Viene però da chiedersi se il film riesca del tutto ad uscire dagli schemi narrativi che chiaramente sta criticando. I personaggi femminili, specialmente Erzsébet, assumono un ruolo fondamentale nella narrazione. Sono lei e Zsófia, alla fine della storia, a risultare “vincitrici”, molto più di László: alla fine del film, il punto di arrivo del nostro presunto protagonista è lo stesso di partenza della moglie e della nipote. Il finale, inoltre, ci fornisce una chiave di lettura inedita sul lavoro svolto da László per il suo committente. Basta questo, tuttavia, a dare una chiave di lettura inedita anche all’intero lavoro a cui abbiamo assistito finora, quello di Corbet?
Conclusioni
The Brutalist è un film dalle dimensioni certamente epiche, nato da premesse ambiziose quasi quanto quelle espresse nella storia stessa dal protagonista.
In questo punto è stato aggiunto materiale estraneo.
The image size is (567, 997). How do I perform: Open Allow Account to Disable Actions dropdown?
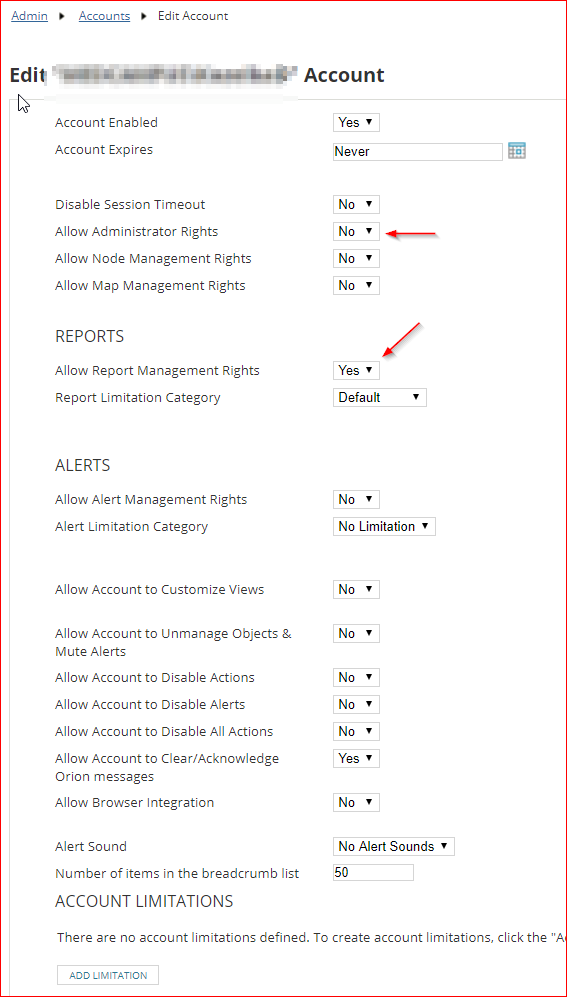point(356,678)
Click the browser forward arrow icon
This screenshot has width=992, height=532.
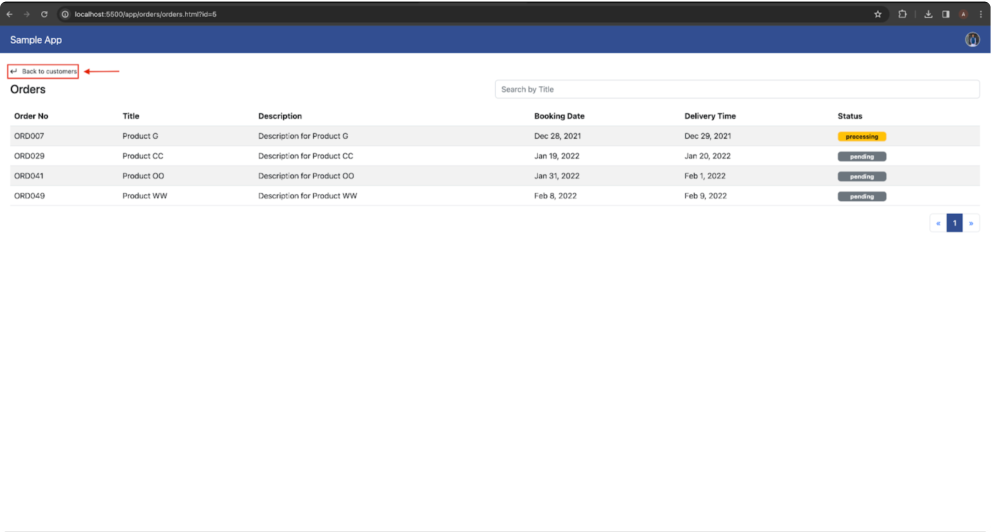[27, 14]
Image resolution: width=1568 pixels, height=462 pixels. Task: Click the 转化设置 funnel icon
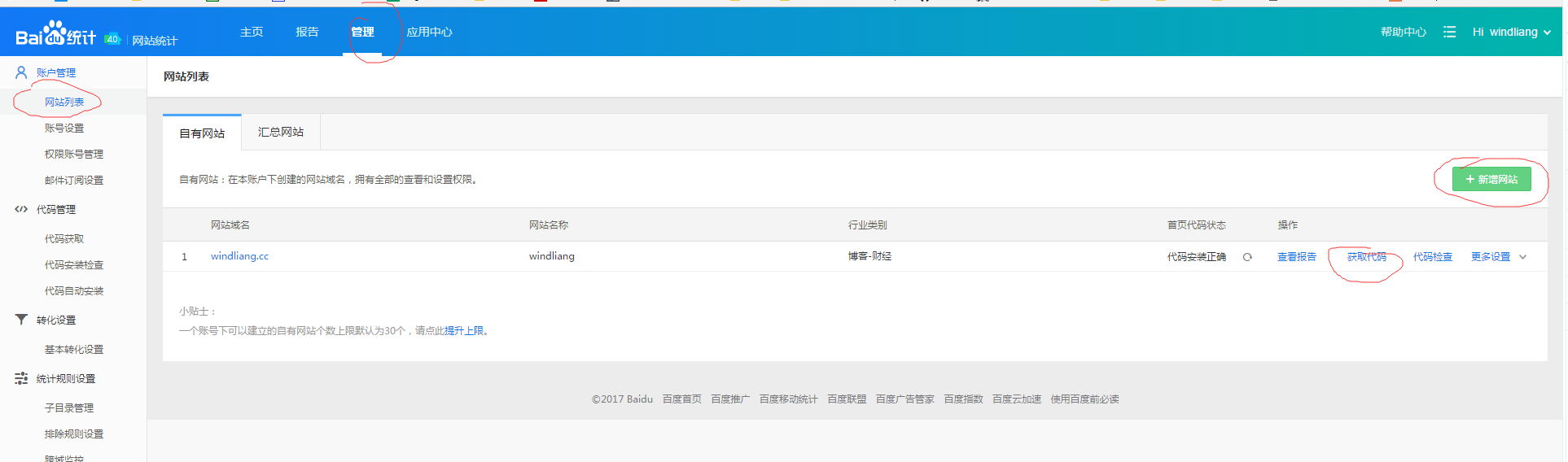pyautogui.click(x=21, y=320)
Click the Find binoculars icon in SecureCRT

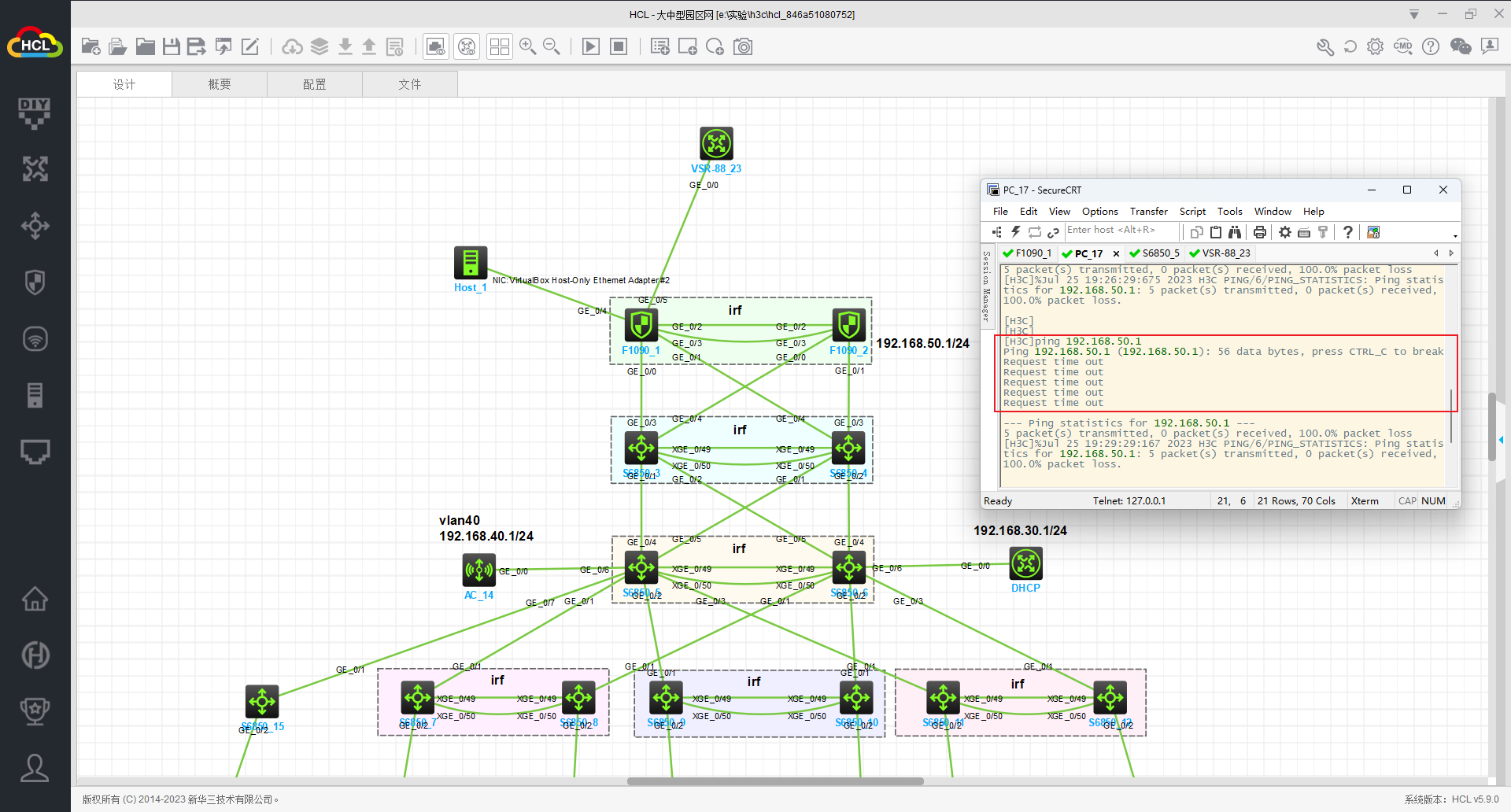pyautogui.click(x=1235, y=232)
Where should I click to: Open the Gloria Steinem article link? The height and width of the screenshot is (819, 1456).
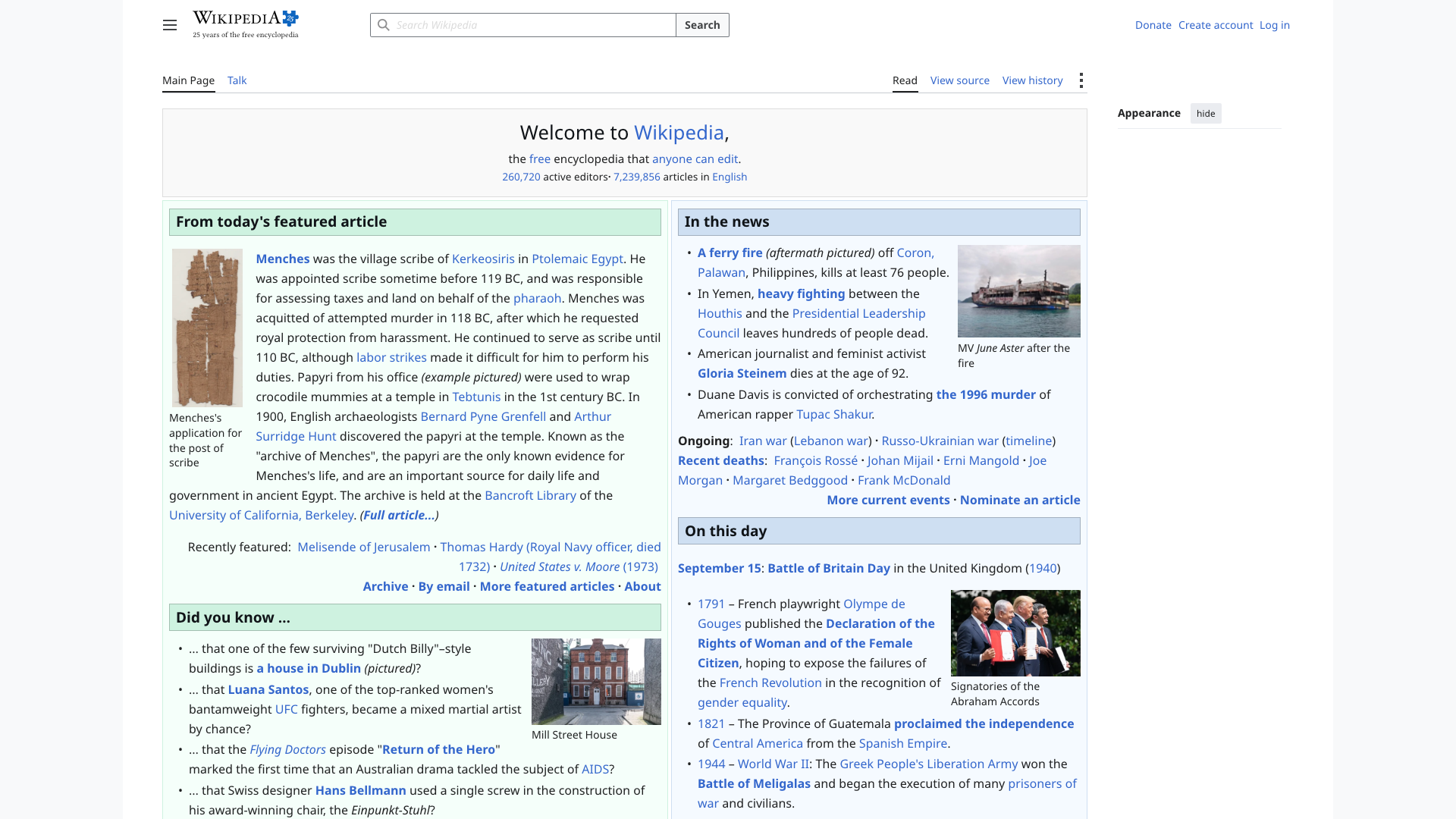[742, 373]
Il risultato è un film la cui grammatica rispetta pedissequamente il modello che vorrebbe “capovolgere”, tanto che, arrivati alla fine, la domanda sorge spontanea: quello a cui abbiamo assistito è davvero un atto di sovversione? Ai posteri l’ardua sentenza.
Certamente, posta la domanda, non si può comunque negare a Corbet il merito di aver creato un film titanico, con per altro un budget alquanto ridotto (solo 10 milioni di dollari).